Gather from the material every line that contains the string "logo".

BEGIN

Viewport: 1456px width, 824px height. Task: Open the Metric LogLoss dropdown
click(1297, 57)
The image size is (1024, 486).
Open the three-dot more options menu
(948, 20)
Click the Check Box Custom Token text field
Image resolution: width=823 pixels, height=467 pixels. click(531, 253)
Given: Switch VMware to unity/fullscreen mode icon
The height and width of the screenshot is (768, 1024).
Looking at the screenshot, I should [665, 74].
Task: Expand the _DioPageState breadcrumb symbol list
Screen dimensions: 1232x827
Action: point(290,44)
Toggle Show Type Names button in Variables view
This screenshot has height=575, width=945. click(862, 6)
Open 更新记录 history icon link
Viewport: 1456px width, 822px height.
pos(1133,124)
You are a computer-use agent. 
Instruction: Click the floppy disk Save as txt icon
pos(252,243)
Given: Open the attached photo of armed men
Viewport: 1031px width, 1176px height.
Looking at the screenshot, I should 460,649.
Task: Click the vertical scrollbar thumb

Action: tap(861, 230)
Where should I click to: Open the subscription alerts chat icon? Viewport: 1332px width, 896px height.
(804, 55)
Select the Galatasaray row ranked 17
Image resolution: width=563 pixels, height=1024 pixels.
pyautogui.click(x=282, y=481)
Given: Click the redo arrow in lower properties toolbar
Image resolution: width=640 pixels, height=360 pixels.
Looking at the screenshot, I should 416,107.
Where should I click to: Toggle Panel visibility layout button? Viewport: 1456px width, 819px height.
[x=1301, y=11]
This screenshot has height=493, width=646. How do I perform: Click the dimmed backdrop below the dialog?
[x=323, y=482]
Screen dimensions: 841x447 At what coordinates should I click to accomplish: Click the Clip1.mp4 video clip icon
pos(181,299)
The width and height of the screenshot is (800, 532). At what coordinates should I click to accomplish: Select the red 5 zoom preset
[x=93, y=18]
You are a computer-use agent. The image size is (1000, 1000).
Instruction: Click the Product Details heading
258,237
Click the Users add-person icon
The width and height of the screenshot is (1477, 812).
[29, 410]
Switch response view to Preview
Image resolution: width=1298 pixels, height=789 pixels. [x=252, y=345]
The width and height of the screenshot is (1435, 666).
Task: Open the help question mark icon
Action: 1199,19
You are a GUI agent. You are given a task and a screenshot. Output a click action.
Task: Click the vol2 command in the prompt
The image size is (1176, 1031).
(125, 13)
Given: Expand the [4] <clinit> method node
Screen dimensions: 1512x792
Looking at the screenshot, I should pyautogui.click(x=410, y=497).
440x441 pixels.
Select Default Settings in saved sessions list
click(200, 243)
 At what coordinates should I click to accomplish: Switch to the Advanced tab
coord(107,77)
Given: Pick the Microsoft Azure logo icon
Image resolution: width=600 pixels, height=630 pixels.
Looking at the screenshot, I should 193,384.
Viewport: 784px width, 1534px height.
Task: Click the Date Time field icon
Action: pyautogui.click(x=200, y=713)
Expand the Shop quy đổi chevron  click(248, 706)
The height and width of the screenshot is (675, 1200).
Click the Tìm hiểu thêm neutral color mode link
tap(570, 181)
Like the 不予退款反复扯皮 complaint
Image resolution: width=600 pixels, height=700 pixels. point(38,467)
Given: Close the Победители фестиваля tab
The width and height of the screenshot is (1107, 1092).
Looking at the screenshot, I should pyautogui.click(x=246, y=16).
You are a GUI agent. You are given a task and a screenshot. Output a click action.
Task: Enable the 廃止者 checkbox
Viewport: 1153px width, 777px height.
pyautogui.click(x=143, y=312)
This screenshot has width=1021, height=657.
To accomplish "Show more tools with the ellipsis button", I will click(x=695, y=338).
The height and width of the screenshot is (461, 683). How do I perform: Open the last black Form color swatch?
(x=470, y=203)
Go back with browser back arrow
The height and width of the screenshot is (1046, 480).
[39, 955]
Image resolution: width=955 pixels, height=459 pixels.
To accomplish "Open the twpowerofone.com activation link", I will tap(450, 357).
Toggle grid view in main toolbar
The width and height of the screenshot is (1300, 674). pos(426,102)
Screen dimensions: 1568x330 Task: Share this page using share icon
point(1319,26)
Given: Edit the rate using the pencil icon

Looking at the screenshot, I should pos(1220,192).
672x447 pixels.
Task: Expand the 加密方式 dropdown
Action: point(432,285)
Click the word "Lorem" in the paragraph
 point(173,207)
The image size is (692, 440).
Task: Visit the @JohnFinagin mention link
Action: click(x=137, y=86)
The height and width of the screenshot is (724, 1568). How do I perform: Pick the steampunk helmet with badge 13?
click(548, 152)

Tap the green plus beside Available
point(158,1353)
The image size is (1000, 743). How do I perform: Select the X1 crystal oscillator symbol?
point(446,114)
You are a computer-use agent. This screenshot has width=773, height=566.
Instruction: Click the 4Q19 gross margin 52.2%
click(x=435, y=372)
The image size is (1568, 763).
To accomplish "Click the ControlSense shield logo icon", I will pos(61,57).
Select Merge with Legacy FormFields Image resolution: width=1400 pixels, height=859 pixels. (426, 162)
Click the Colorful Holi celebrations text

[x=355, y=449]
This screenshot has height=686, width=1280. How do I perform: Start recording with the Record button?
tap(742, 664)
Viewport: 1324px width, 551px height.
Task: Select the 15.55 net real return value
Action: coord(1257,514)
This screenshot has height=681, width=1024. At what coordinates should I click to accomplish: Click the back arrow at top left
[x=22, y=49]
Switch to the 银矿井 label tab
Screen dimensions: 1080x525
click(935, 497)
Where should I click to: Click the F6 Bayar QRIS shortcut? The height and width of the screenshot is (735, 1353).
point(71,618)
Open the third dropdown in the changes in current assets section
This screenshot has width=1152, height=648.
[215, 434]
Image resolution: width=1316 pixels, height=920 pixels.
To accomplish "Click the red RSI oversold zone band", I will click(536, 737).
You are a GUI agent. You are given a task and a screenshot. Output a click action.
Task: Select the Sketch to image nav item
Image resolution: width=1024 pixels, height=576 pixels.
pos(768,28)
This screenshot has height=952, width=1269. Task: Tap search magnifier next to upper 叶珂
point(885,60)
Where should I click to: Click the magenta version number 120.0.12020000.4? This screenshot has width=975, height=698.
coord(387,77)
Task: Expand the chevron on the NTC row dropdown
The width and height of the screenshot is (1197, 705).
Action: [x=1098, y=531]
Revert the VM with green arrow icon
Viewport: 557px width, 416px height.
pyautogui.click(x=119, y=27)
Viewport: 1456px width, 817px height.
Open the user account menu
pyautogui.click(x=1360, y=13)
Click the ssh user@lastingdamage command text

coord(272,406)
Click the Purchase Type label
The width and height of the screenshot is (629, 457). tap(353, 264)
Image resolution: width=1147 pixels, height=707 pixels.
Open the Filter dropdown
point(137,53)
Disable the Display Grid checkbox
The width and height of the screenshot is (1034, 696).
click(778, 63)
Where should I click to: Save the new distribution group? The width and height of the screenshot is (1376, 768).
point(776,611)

END

Exercise response -
Given: Pick the Microsoft Azure logo icon
To accomplish "Click the ControlSense shield logo icon", I will pos(61,57).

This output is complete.